So where did Project HappyChild stand in all this? Somewhere between the two viewpoints, probably. The blue/red/yellow Pokémon games are wonderfully challenging for kids, teaching them to think laterally and inter-relate a vast number of different factors - and they *are* morally improving to a large extent - but dually these games are unbelievably complex and younger kids especially can get completely swamped by the sheer volume of inter-related facts they need to remember. Have a look around the Pokémon area and you'll see why this site resource is so popular - and so much needed.
The "Walk Through" at Andy's Guide to Pokémon for the blue, red and yellow games has to be the most straightforward to be found anywhere on the Internet, and has helped many children who are having trouble with the harder stages.
The Gold & Silver games were complex beyond description and the huge numbers of kids writing in for help with this area had to be seen to be believed. Many of the previous 150 Pokémon had altered characteristics in the Gold & Silver games, and there were 100 "new" Pokémon to take on board also - see the Gold & Silver Pokédex now on line here. A complete Gold and Silver walk through was eventually added, and gradually all the different facets of these games were brought together.

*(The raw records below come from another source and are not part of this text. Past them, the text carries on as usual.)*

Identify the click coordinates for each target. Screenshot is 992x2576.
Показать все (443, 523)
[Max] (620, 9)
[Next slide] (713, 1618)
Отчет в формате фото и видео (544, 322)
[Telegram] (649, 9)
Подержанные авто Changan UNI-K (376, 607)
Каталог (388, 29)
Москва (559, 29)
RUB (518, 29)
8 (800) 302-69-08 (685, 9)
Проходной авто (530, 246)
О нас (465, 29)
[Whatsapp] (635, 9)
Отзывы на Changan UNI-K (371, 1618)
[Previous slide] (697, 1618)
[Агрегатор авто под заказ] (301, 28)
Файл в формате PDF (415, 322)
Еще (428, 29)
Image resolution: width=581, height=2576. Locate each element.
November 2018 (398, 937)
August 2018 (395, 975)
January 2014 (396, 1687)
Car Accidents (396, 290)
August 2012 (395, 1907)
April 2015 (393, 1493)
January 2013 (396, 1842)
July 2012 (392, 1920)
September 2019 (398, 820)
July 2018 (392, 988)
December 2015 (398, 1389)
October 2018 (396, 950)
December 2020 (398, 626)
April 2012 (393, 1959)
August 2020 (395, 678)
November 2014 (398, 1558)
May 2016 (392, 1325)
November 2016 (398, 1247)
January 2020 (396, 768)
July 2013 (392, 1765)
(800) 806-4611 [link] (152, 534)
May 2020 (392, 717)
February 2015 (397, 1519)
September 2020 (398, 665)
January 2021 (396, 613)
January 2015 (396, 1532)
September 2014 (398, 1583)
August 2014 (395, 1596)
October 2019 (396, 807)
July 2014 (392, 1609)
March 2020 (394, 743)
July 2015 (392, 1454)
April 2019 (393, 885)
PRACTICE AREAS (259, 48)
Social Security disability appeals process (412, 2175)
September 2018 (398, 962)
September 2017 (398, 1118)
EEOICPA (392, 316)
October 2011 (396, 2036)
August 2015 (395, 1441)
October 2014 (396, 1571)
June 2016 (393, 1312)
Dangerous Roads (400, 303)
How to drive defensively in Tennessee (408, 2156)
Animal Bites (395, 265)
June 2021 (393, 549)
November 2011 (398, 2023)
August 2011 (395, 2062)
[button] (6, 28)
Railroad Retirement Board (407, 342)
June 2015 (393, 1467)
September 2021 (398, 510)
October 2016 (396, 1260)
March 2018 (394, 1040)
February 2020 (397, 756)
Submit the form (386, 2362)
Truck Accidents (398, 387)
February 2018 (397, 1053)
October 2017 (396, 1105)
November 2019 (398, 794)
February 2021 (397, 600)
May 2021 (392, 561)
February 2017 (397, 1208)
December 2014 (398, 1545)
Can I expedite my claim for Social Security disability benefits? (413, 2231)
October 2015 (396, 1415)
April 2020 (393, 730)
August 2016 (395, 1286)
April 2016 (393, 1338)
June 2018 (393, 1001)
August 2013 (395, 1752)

Of course when "Ruby and Sapphire" versions, shortly followed by "Fire Red and Leaf Green" came out, everything got a lot more complicated! but the "Ruby and Sapphire" area has been in place for a while now, with vast amounts of "cheats, tips and shortcuts" added to the site, and detailed descriptions of many parts of the games (along with a full "braille code" listing!), whereas the "Fire Red / Leaf Green" Pokédex was completed more recently, and new areas now include Diamond + Pearl and the Platinum Pokédex.